13

One query on spark structured streaming integration with HIVE table.

I have tried to do some examples of spark structured streaming.

here is my example

 val spark =SparkSession.builder().appName("StatsAnalyzer")
     .enableHiveSupport()
     .config("hive.exec.dynamic.partition", "true")
     .config("hive.exec.dynamic.partition.mode", "nonstrict")
     .config("spark.sql.streaming.checkpointLocation", "hdfs://pp/apps/hive/warehouse/ab.db")
     .getOrCreate()

 // Register the dataframe as a Hive table

 val userSchema = new StructType().add("name", "string").add("age", "integer")
 val csvDF = spark.readStream.option("sep", ",").schema(userSchema).csv("file:///home/su/testdelta") 
 csvDF.createOrReplaceTempView("updates")
 val query= spark.sql("insert into table_abcd select * from updates")

 query.writeStream.start()

As you can see in the last step while writing data-frame to hdfs location, , the data is not getting inserted into the exciting directory (my existing directory having some old data partitioned by "age").

I am getting

spark.sql.AnalysisException : queries with streaming source must be executed with writeStream start()
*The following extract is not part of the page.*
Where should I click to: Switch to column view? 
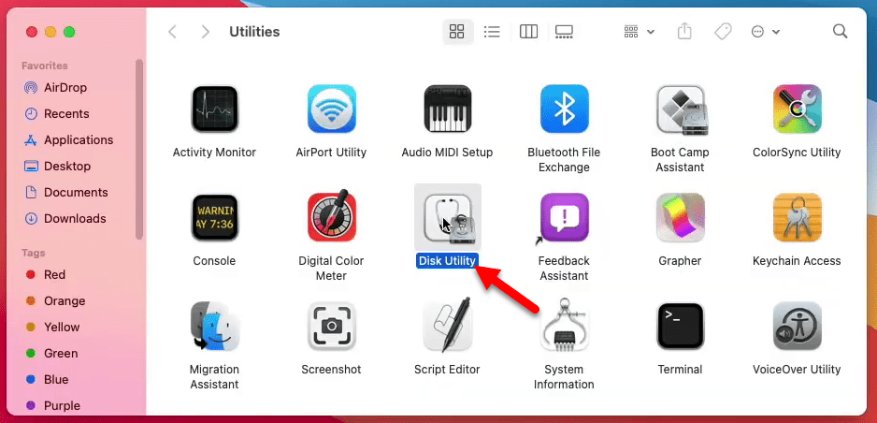[x=528, y=32]
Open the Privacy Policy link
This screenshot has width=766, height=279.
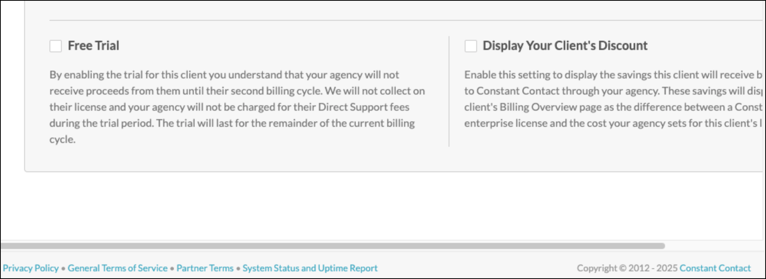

Can you help why i am not able to insert data in to existing directory in hdfs location ? or is there any other way that i can do "insert into " operation on hive table ?

Looking for a solution

BigD
  • 850
  • 2
  • 17
  • 40
  • Ok my issue is not readStream...how to insert that data into existing hive table? I need to do insert into operation – BigD Dec 28 '18 at 21:15
  • 1
    Yes am getting spark.sql.AnalysisException : queries with streaming source must be executed with writeStream start() – BigD Dec 28 '18 at 21:24
  • 1
    my question is how to do transformations like JOIN ? – BigD Dec 28 '18 at 21:30
  • 1
    i want to join stream data from kafka or csv and static data from HIVE... hafter writting everything to hive doesn't work as i need to perform all operations in streaming manner.... – BigD Dec 28 '18 at 21:36
  • Let us [continue this discussion in chat](https://chat.stackoverflow.com/rooms/185895/discussion-between-bigd-and-cricket-007). – BigD Dec 28 '18 at 22:19
  • If you want to "watch" for file appending operations, use something like Fluentbit or Filebeat. Then you can stream CSV data to a Spark socket server, or Kafka. From there, you can write to HDFS/Hive – OneCricketeer Dec 31 '18 at 01:56

3 Answers3

9

Spark Structured Streaming does not support writing the result of a streaming query to a Hive table.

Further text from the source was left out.